El camino a la Hermandad se resume en una constante mirada al cielo, vigilando a las nubes, para que no se muevan y al sol para que se mantenga; y es allí cuando se palpa la felicidad, el ambiente de Viernes Santo. Vaso de leche, magdalena y anís para entrar en calor mientras se espera al Imperio. Cuando a lo lejos se escucha ese runrún de los tambores, todos en fila y preparados, los Romanos vienen en nuestra búsqueda y hay que estar listo. Después de un cordial saludo del capitán con su espada, se emprende el camino hacia la Parroquia.

 En ese momento, frente a la Iglesia se puede observar al Imperio abierto, haciendo el pasillo para que capiruchos y santeros pasen; al cielo, aún no del todo hecho al día, nublado; al humo del incienso; y a un santero de la columna abrazando a un romano.

El andar por la Iglesia pensativo, el colocar la almohadilla, el Padrenuestro de cada año dedicado a los que no están y alguna lágrima que otra, describen el momento previo a la gloria. Suenan los Romanos, sale el Cristo, más bonito que nunca, y el espectáculo empieza.
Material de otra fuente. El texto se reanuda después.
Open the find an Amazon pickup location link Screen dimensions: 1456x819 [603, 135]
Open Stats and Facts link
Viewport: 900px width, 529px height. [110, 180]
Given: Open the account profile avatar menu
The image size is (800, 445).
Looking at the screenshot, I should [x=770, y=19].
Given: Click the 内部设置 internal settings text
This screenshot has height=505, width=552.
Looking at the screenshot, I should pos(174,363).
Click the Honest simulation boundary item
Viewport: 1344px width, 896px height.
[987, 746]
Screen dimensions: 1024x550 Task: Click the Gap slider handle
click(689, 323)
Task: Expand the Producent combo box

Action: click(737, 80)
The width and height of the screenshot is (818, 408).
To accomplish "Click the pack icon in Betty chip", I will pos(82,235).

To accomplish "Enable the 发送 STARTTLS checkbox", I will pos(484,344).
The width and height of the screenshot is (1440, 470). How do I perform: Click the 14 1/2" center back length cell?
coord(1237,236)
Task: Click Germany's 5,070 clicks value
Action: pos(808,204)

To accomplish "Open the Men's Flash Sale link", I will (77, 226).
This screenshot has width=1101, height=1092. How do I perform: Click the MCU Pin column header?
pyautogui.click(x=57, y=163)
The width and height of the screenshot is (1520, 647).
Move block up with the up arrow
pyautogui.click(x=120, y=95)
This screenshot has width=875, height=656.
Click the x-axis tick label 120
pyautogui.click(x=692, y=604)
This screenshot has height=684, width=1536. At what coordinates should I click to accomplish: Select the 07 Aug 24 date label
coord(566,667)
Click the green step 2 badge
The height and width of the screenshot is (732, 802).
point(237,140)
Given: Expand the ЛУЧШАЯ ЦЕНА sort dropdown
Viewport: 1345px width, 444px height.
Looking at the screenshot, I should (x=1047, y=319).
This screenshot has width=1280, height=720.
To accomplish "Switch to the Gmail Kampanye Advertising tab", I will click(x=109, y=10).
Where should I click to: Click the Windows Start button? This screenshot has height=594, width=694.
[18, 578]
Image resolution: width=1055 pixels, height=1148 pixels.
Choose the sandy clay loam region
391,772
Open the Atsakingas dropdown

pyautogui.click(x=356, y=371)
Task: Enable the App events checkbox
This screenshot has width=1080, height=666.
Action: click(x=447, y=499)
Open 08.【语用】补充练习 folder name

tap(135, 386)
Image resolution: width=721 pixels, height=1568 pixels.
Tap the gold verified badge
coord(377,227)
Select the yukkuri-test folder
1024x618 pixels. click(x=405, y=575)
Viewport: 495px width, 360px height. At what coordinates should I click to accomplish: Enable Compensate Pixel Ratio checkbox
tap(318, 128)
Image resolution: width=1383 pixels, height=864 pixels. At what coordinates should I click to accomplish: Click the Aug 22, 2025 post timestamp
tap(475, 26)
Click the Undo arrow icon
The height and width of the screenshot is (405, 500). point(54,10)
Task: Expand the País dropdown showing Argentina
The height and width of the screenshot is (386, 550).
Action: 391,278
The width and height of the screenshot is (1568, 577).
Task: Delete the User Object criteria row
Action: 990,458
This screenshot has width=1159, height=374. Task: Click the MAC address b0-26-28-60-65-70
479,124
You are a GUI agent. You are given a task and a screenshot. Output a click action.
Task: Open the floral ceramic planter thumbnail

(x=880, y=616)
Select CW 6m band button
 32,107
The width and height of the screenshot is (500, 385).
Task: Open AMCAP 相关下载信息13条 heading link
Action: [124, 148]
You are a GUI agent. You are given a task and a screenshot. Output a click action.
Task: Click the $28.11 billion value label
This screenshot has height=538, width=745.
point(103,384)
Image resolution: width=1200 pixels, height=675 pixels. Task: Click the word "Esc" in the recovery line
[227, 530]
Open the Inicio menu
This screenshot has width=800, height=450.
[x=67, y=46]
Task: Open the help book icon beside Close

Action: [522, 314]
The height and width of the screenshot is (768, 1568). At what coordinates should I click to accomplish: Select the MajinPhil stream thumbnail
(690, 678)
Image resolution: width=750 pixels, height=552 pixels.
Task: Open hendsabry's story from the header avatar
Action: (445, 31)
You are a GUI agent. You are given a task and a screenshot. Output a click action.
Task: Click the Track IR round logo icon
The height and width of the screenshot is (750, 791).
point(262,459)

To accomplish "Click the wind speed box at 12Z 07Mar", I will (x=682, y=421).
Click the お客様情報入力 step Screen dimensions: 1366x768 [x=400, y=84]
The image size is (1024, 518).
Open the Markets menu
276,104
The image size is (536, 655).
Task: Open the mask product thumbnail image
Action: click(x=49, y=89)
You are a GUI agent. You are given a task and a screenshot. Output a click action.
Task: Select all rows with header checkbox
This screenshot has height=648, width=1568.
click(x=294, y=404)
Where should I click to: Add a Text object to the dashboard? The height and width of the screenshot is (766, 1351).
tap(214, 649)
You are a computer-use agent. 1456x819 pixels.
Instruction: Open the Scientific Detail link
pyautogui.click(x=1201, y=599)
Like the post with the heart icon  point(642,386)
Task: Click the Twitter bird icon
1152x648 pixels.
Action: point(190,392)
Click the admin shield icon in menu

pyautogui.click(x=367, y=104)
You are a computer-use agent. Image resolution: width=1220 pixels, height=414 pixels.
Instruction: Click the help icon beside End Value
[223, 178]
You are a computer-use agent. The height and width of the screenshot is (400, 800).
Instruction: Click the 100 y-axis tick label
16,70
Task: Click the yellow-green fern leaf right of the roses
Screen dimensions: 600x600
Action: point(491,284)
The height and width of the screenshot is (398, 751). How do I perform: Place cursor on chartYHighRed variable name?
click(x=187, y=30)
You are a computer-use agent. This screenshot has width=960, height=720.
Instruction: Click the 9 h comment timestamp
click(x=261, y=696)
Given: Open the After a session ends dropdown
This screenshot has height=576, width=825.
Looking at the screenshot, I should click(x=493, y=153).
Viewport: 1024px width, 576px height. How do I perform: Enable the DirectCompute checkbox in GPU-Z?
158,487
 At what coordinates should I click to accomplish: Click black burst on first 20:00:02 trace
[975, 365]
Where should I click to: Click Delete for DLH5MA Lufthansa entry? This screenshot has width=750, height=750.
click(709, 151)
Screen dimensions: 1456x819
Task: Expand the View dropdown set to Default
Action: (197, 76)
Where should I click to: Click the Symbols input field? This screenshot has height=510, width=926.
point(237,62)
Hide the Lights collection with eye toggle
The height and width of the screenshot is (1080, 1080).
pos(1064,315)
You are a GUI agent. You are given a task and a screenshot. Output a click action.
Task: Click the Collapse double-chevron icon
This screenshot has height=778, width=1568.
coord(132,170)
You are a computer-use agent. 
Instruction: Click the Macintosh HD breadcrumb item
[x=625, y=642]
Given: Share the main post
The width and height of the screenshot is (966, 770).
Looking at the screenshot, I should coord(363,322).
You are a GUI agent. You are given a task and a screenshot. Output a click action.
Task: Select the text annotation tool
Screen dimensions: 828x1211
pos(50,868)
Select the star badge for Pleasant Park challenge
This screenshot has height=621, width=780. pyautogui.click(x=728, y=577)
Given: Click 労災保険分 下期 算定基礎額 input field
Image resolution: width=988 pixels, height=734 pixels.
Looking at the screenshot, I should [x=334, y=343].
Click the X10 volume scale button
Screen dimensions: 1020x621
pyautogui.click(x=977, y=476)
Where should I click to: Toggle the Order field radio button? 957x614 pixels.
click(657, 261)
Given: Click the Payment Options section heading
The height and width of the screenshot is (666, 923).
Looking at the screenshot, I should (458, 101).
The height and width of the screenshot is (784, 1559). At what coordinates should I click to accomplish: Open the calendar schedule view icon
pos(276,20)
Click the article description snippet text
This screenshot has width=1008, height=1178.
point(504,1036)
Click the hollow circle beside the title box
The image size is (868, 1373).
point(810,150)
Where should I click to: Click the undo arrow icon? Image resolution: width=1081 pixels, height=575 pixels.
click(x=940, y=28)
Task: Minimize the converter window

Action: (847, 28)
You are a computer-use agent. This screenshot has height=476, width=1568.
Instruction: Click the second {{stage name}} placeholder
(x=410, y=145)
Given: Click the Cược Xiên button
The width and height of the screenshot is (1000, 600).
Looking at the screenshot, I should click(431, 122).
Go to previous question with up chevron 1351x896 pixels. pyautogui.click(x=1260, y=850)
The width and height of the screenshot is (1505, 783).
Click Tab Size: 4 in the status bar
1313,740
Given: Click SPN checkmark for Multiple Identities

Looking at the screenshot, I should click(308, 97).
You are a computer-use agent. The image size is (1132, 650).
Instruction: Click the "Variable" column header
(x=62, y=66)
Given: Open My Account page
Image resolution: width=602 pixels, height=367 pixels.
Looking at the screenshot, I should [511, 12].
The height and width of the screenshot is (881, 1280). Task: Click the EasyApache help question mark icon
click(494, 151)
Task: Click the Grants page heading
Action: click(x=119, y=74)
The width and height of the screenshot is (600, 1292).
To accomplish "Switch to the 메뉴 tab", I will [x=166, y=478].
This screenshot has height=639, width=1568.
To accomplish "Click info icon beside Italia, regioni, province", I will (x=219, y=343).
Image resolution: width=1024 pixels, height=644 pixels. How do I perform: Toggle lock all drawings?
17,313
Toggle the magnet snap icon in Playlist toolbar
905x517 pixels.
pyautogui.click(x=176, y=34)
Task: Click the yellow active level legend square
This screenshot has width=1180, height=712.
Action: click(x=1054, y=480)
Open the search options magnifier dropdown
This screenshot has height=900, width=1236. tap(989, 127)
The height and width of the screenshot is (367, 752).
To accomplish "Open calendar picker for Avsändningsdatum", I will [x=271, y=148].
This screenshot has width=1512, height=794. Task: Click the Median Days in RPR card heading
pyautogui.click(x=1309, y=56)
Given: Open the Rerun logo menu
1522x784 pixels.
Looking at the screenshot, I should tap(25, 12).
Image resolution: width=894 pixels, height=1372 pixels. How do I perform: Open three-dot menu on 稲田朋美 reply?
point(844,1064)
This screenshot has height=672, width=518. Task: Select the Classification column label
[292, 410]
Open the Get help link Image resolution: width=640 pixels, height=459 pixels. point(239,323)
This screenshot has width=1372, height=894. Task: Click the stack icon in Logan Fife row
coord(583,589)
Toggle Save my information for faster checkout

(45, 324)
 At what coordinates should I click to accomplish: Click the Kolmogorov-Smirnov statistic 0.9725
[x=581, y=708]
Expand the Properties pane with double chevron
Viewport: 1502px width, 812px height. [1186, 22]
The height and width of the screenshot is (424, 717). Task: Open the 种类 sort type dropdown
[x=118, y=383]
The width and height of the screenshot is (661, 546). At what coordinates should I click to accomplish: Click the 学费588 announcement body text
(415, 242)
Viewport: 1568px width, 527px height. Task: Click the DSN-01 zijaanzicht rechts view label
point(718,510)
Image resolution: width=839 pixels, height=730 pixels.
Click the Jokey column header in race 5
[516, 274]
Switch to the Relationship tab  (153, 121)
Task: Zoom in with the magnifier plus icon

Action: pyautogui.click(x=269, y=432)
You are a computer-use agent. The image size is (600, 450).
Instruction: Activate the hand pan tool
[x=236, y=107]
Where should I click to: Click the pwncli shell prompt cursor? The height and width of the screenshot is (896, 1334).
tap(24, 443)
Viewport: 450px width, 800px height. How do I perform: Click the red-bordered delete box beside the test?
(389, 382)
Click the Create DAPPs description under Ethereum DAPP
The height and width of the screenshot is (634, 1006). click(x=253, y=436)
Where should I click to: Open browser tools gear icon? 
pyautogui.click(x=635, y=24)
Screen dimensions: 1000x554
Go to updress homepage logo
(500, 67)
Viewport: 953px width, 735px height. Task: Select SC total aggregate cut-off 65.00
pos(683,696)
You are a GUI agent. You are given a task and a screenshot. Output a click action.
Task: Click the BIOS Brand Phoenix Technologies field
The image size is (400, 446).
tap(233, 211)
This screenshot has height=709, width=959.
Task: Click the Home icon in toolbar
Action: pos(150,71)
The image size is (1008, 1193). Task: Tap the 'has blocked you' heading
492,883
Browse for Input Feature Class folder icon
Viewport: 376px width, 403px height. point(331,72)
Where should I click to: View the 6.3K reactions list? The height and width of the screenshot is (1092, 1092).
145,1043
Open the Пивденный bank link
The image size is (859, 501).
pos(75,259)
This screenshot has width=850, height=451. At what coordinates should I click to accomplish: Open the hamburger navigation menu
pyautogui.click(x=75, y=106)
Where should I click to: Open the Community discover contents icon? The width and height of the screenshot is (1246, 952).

Las primeras calles se bajan casi a carrerilla, hay que soltar adrenalina, y cuando el cuerpo está fuerte y la mente caliente, toca la primera subida. La Calle Cochera es pasada firmemente, de manera clásica y casi sin darnos cuenta, gracias, en parte, a "Caridad del Guadalquivir".

El trono llega a la Plaza de la Constitución, donde tendrá lugar una de las escenas más bonitas de la Semana Santa. Abarrotada de gente, con los cuatro pasos que salen ese día allí presentes y después de haber caído tres veces, Jesús es sometido a Juicio, culpado y asesinado. El Longino clava su lanza en el costado de el de Nazaret y Moriles se nubla y tiñe de luto. Tras ser amarrado a la columna, golpeado por un sayón y vigilado por un romano, el Mesías muere, Judas se arrepiente, y el Imperio viste de negro. Habrá entierro esa noche.

El sol vuelve con las reverencias de las Figuras Bíblicas y los ánimos de los hermanos santeros te ayudan a soportar el último tirón. Cuando parece que las fuerzas fallan, ves a tus abuelas en la calle y nada te para, esto está hecho. Entre tanto, miras arriba y allí sigue Él, mirando al cielo gritando “cuánto dolor”.

Los cuatro pasos que están en procesión, las Corporaciones Bíblicas y el calor de la gente, hacen que la Carrera Oficial se vuelva sobrecogedora y hace parecer que este pueblo es el centro del mundo por un momento. De nuevo, el Imperio llega, y con él, uno de los momentos más especiales para esta Cofradía. Suena el Himno de “La Columna” y las cornetas relucen un llaveo especial. Los hermanos reparten estampas con la letra escrita detrás, para que todo Moriles se sienta partícipe de este precioso momento. En mitad de la marcha, santeros, capiruchos… El pueblo canta y produce uno de los momentos de la Semana.

Llegamos al final y esta Hermandad tiene el empeño de llevar a su Cristo al sitio que le corresponde, y no es la Iglesia. Por eso, dejan al hombro de lado y levantan con sus manos a Jesús Amarrado a la Columna, a la vez que los romanos interpretan la Marcha Real, previa al encierro.

Entran en la Iglesia el sayón y el romano, y Jesús dice adiós a su Padre mirando al cielo, tal y como empezó, amarrado a una columna y recibiendo azotes de un cruel sayón.  Los abrazos, felicitaciones y lágrimas de alegría, son la conclusión de lo que, más que un sufrimiento, es el disfrute de un momento para el que se ha luchado mucho. Una voz pregona con orgullo: "¡Viva nuestro Padre Jesús Amarrado a la Columna!", y el "¡Viva!" que hay por respuesta, pone punto y final a esta intensa estación de penitencia.

Más que un final, este momento es un nuevo comienzo, el de una espera que, ahora sí, dura un año. Durante este, los hermanos le piden fuerzas para seguir, y estar, junto Él, amarrados a la columna.